Mining expression data to identify robust patterns of age-dependent regulation

In recent years, dozens of large-scale gene expression studies (many of them available through the Gene Aging Nexus) have tracked the transcriptional changes that occur with aging. However, these studies usually identify few genes showing statistically significant changes; worse, there is poor overlap across studies – i.e. genes found to be very significant in one study are often not significant in others.

It’s true that these problems are common to microarray studies of other phenotypes – experimental noise and biological variability make this type of data hard to interpret – but for aging the difficulties seem especially pronounced. Aging is complex and global: it happens in every tissue (and possibly differently in every tissue), at both the cellular and organismal levels, and involves many independent biochemical pathways. On top of that, rates of aging can vary substantially for different individuals in the same species, while within the same individual, transcriptional noise increases with age.

So how can we identify a set of genes that are consistently age-associated? In the latest issue of Bioinformatics, Magalhães et al. (the developers of HAGR) develop a statistical methodology for identifying trends of age-regulation across studies and apply it to a collection of 27 different mammalian microarray studies of aging:

Meta-analysis of age-related gene expression profiles identifies common signatures of aging

Motivation: Numerous microarray studies of aging have been conducted, yet given the noisy nature of gene expression changes with age, elucidating the transcriptional features of aging and how these relate to physiological, biochemical and pathological changes remains a critical problem.
Results: We performed a meta-analysis of age-related gene expression profiles using 27 datasets from mice, rats and humans. Our results reveal several common signatures of aging, including 56 genes consistently overexpressed with age, the most significant of which was APOD, and 17 genes underexpressed with age. We characterized the biological processes associated with these signatures and found that age-related gene expression changes most notably involve an overexpression of inflammation and immune response genes and of genes associated with the lysosome. An underexpression of collagen genes and of genes associated with energy metabolism, particularly mitochondrial genes, as well as alterations in the expression of genes related to apoptosis, cell cycle and cellular senescence biomarkers, were also observed. By employing a new method that emphasizes sensitivity, our work further reveals previously unknown transcriptional changes with age in many genes, processes and functions. We suggest these molecular signatures reflect a combination of degenerative processes but also transcriptional responses to the process of aging. Overall, our results help to understand how transcriptional changes relate to the process of aging and could serve as targets for future studies.

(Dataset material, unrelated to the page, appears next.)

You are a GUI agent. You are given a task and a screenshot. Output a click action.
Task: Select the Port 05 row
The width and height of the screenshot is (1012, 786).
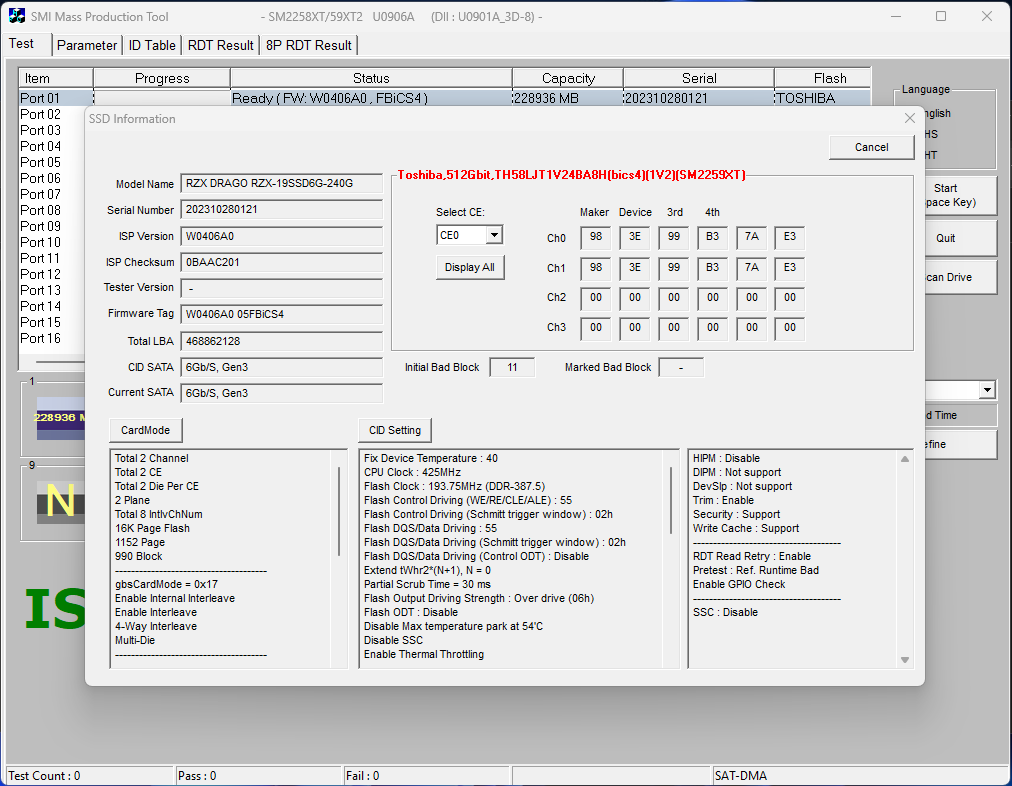[41, 162]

To summarize their basic method: the authors reanalyzed data in each of the 27 microarray studies separately to produce a list of differentially expressed genes for each one. Then, they counted up the number of times a gene was differentially expressed with age in the group of studies, and determined whether that number was significantly larger than what would be expected by chance.

Of the 73 genes they found to be consistently age-regulated, 13 have been previously validated (e.g. by qRT-PCR) – a corroboration that strongly supports the new method. The other 60 genes have yet to be investigated.

A couple of points worth noting:

  • This is the first rigorous, large-scale integration of mammalian aging microarray data
    Mining collections of dozens or even hundreds of gene expression datasets to identify global trends is becoming increasingly popular, especially in cancer research (cancer seems to be the research area that sees the most sophisticated applications of bioinformatics). But for aging – an area where the data are noisier, and there is perhaps an even stronger need for integrative computational approaches – few studies have compared more than a handful of expression datasets at once, and none in mammals. Several studies have compared multiple mammalian microarrays on a smaller scale (e.g. Goertzel et al. investigated the effect of calorie restriction on mouse aging; as part of larger studies, Zahn et al. and Adler et al. compared aging in humans and mice).
  • Their analysis is designed to pick out genes that participate in a general aging program
    The microarray studies used in this meta-analysis span a diverse range of tissues, and even multiple species (human, mouse, and rat), so genes emerge as significant here only if they demonstrate a strong age-associated profile across a range of very different conditions. While this approach will likely fail to identify those genes that are age-regulated only in a single tissue, the advantage is that those genes that do come out of this analysis are likely to be the really interesting ones – components of a common aging program that operates in multiple tissues.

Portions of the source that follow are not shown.